W ocenie Sądu Rejonowego biegły B. nie wiadomo po co skupił się na tym, kto wykonywał zabieg, zamiast na tym czy został on przeprowadzony prawidłowo. Przecież oczywistym jest, iż nawet amator, nie mówiąc o kosmetyczce, może wykonać zabieg prawidłowo czy to przez przypadek czy też w oparciu o informacje możliwe do znalezienia w internecie. By stwierdzić, że zabieg został wykonany nieprawidłowo należy wskazać konkretne nieprawidłowości w jego procedurze, a nie to kto tę procedurę wykonał. W okolicznościach sprawy może to być niewłaściwe stężenie kwasu pirogronowego lub też zbyt długa ekspozycja na ten kwas. Biegły wskazał przecież, podobnie jak biegła dermatolog, iż zastosowano właściwe stężenie kwasu i nie wskazywał by zastosowano zbyt długi czas ekspozycji. Tym samym nawet gdyby zabieg wykonał lekarz, a nawet sam biegły, to efekt zapewne byłby ten sam. Przyznał zresztą to sam biegły twierdząc, w trakcie konfrontacji z drugą biegłą, iż miałby opinię diametralnie inną gdyby zabieg wykonał lekarz.

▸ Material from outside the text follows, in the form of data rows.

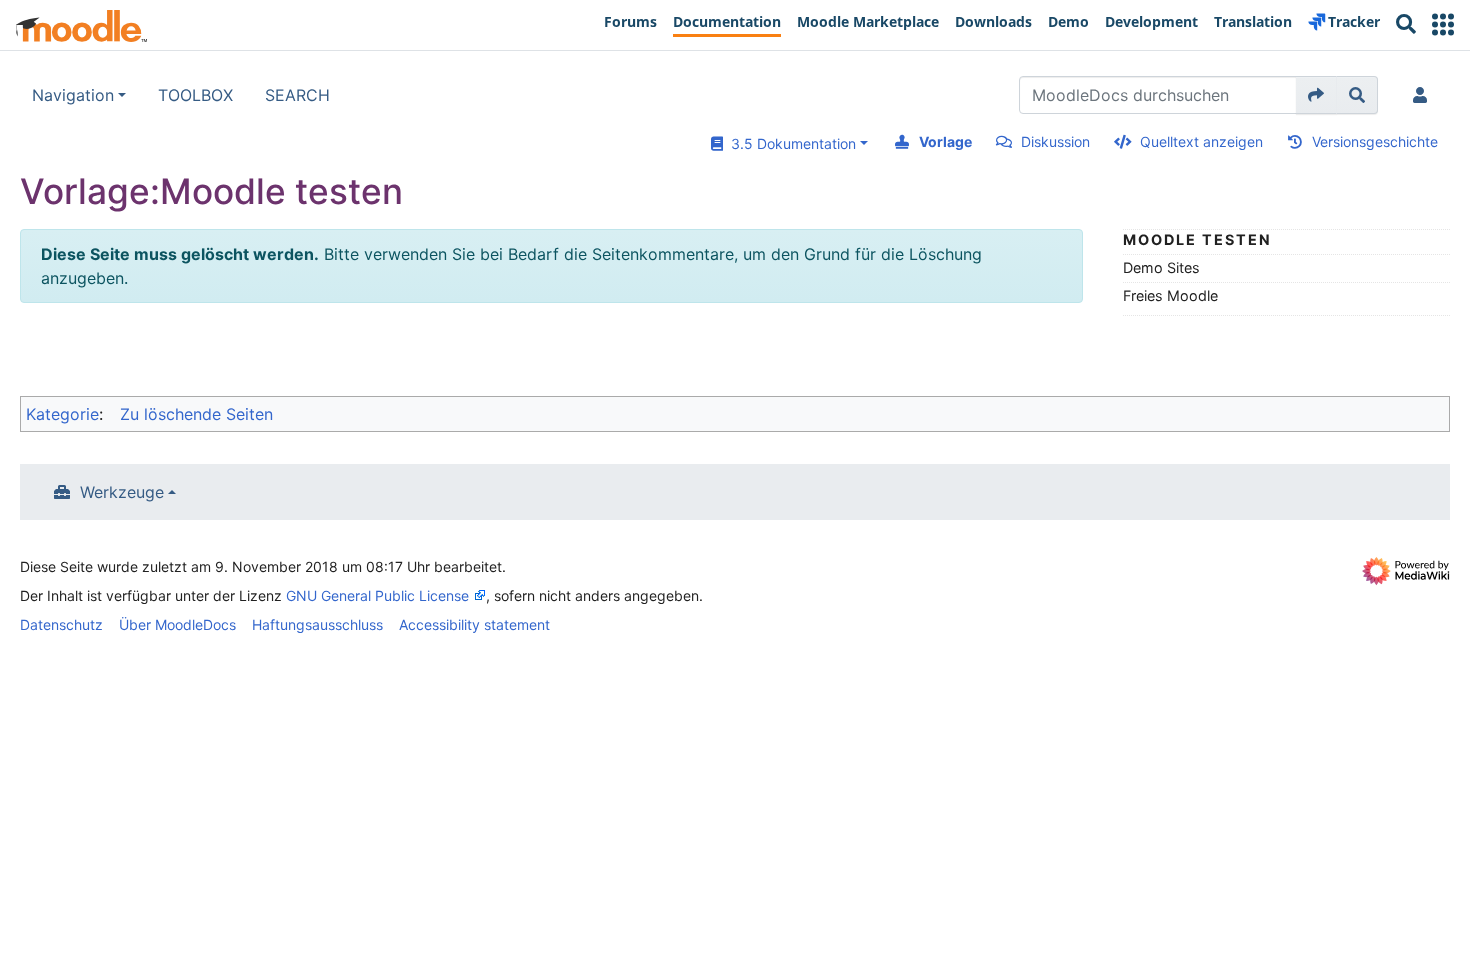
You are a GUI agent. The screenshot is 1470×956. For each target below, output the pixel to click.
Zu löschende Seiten (196, 414)
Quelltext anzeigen (1201, 141)
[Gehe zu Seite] (1316, 95)
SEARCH (297, 95)
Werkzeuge (122, 492)
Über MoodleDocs (177, 624)
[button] (1443, 24)
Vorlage (945, 141)
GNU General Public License (377, 595)
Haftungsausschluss (317, 624)
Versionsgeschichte (1375, 141)
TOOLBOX (195, 95)
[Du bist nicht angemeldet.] (1424, 95)
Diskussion (1055, 141)
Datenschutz (61, 624)
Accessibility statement (474, 624)
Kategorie (62, 414)
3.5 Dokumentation (789, 143)
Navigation (73, 95)
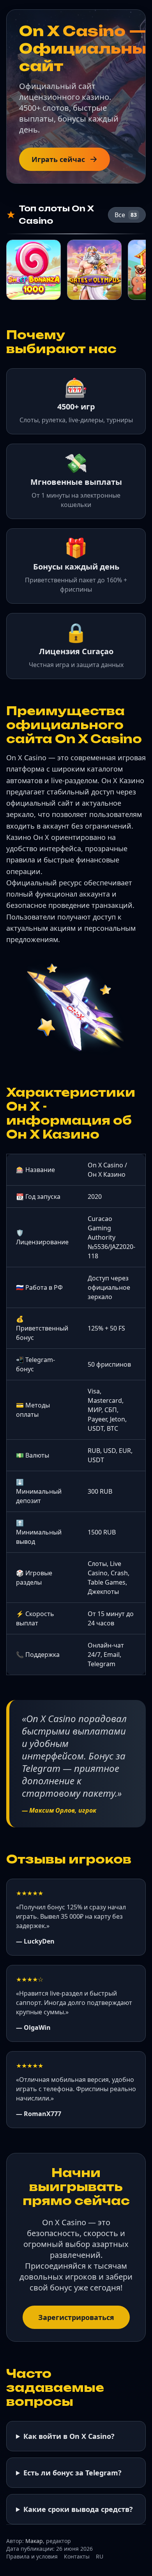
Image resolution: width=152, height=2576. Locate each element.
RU (99, 2556)
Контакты (77, 2556)
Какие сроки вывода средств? (78, 2509)
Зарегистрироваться (76, 2317)
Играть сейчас (58, 159)
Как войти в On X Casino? (69, 2436)
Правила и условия (32, 2556)
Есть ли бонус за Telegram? (72, 2472)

Nadto nieprawidłowość zdaniem biegłego miałaby polegać na jednoczesnym wykonaniu mikrodermoabrazji i peelingu chemicznego. Zdaniem Sądu Rejonowego tu również biegły nie wskazał przekonujących argumentów i ostatecznie również dopuszcza taką możliwość w przypadku lekarza. W tym Sąd Rejonowy stwierdził, że w tym zakresie bardziej przekonująca dla Sądu jest opinia biegłej dermatolog, która wskazuje, iż połączenie takich zabiegów jest dopuszczalne a nawet korzystne z punktu widzenia efektu ostatecznego, jednocześnie wskazując iż zabieg taki wiąże się z ryzykiem.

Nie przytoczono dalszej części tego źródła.